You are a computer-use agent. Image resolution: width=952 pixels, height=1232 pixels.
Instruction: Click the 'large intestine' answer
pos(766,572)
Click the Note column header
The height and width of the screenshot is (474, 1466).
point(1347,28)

- _WORK REQUEST_
Each line above needs to be output again, exactly as shown.

- _ANSWER_
You are a computer-use agent. Image resolution: width=952 pixels, height=1232 pixels.
Instruction: Click the 'large intestine' answer
pos(766,572)
Click the Note column header
The height and width of the screenshot is (474, 1466).
point(1347,28)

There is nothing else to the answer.